No rio, reajuste de funcionários
O presidente da Associação dos Supermercados do Estado do Rio de Janeiro (Asserj), Aylton Fornari, destaca que a alta dos preços dos produtos coincide, no Rio, com a negociação salarial dos funcionários do setor.
- O aumento que chega, infelizmente, a gente tem que repassar, não há alternativa. Na cidade do Rio estamos no mês de negociação salarial, que aumenta nossos custos. Se não fecharmos o acordo salarial em maio, será em junho, mas com efeitos retroativos a 1º de maio - diz.
O embate na definição dos preços entre fabricantes e supermercados ganha força em momentos de atividade econômica fraca, destaca Nelson Barrizzelli, consultor de varejo e professor da USP.
Os donos das grandes marcas são os que negociam de forma mais intensa, sobretudo se comparados aos produtores de alimentos in natura . A explicação é simples: o consumidor quer aqueles produtos nas gôndolas. Além disso, Nuno Fouto, do Programa de Administração de Varejo da Fundação Instituto de Administração (Provar-Fia), lembra que essas grandes marcas, quase todas multinacionais, têm equipes treinadas para a negociação.

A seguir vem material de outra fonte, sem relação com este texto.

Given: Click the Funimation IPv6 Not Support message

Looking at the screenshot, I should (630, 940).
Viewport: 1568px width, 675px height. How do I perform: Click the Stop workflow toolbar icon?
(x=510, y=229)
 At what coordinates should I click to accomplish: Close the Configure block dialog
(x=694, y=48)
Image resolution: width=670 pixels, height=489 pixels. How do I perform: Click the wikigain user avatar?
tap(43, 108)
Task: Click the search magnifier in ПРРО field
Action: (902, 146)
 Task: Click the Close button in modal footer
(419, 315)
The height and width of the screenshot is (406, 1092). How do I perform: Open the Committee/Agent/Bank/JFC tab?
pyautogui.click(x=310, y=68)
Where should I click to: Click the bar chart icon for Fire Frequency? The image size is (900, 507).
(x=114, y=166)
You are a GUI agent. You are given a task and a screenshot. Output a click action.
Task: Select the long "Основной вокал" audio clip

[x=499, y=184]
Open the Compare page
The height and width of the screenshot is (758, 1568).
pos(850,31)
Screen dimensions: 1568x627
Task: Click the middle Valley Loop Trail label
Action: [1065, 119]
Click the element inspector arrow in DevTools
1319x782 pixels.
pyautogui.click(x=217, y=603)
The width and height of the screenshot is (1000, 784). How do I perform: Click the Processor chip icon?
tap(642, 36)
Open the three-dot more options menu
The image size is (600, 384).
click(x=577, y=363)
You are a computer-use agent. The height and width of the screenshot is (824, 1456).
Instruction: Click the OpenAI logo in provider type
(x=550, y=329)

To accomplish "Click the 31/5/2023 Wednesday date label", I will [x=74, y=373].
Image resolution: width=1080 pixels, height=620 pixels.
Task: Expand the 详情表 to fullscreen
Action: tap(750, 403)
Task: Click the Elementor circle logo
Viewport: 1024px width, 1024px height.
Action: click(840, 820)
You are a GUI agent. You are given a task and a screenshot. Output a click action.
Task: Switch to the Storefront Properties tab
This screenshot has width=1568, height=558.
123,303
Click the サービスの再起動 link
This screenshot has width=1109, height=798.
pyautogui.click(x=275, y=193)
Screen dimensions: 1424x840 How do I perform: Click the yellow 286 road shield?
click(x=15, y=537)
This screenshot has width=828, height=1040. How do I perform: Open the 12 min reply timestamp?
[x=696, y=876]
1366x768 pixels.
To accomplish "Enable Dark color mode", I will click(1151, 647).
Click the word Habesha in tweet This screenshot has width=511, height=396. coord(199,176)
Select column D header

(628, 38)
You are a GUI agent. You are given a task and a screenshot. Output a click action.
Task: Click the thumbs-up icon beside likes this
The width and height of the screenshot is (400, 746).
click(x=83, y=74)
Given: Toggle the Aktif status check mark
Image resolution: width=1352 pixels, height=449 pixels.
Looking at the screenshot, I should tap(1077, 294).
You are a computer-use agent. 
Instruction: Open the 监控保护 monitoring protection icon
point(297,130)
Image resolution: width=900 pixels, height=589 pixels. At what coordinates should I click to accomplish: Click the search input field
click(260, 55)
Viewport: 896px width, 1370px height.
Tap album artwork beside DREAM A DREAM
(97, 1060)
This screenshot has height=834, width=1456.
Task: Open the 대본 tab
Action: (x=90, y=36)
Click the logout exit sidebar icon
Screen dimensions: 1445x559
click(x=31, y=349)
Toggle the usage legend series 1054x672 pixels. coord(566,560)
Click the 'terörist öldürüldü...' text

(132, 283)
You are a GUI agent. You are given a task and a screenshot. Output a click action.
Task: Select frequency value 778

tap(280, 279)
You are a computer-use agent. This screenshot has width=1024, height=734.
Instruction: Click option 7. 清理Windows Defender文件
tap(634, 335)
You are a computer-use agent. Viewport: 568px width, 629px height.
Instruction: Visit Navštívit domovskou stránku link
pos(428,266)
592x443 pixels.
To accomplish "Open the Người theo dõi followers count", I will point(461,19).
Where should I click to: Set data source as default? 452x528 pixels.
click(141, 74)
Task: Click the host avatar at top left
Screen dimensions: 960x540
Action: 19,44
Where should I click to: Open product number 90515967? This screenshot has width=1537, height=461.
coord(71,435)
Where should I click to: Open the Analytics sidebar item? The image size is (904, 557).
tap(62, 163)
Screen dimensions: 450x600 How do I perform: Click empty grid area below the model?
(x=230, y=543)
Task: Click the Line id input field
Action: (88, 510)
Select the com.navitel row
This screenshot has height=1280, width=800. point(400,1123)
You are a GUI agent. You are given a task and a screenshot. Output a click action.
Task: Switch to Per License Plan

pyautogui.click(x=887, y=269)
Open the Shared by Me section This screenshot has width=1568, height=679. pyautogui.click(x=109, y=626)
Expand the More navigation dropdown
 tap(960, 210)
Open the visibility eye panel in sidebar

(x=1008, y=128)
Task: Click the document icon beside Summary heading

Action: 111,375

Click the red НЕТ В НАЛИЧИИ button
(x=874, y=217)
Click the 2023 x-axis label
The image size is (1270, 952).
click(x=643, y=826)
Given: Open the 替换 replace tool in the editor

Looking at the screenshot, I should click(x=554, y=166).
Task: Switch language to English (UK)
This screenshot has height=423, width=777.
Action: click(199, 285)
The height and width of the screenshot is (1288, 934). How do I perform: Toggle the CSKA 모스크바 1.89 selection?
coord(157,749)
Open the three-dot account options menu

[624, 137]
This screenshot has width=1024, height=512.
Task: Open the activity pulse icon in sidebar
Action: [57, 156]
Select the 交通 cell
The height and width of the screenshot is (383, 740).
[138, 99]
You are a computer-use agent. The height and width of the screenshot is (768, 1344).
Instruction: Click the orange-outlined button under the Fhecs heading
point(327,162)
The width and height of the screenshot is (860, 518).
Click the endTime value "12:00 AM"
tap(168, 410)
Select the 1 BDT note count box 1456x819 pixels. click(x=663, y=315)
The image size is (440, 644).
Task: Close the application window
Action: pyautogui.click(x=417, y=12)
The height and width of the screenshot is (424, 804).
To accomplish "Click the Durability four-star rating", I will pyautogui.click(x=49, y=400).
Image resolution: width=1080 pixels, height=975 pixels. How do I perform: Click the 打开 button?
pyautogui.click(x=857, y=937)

- É uma queda de braço pesada. De um lado estão os donos das marcas que têm de estar nas gôndolas. Do outro, estão os que compram os maiores volumes.
Um executivo do setor de supermercados destaca que em alguns casos a concentração do mercado torna quase impossível para o varejo mudar de fornecedores. Ele citou como o exemplo o mercado de carnes, onde há alguns anos havia oito a dez grandes fabricantes. Hoje, são só dois grupos de peso no setor.
A inflação já afeta os resultados de grandes empresas do setor de consumo. A fabricante de bebidas Ambev, a empresa de cosméticos Natura e a gigante de carnes BRF acusaram esse cenário no primeiro trimestre, quando tiveram receitas, margens e lucros menores que o esperado.
- Estamos preocupados que o mercado interno está com grande dificuldade de absorver volumes. Tenho preocupação com o consumidor se perdurarem estes níveis de inflação alta - disse José Antônio do Prado Fay, diretor-presidente da BRF, na divulgação do balanço da empresa a analistas.
Procuradas, as associações da indústria alimentícia (Abia), de produtos de limpeza (Abipla), e de supermercados (Abras e Apas), não se pronunciaram.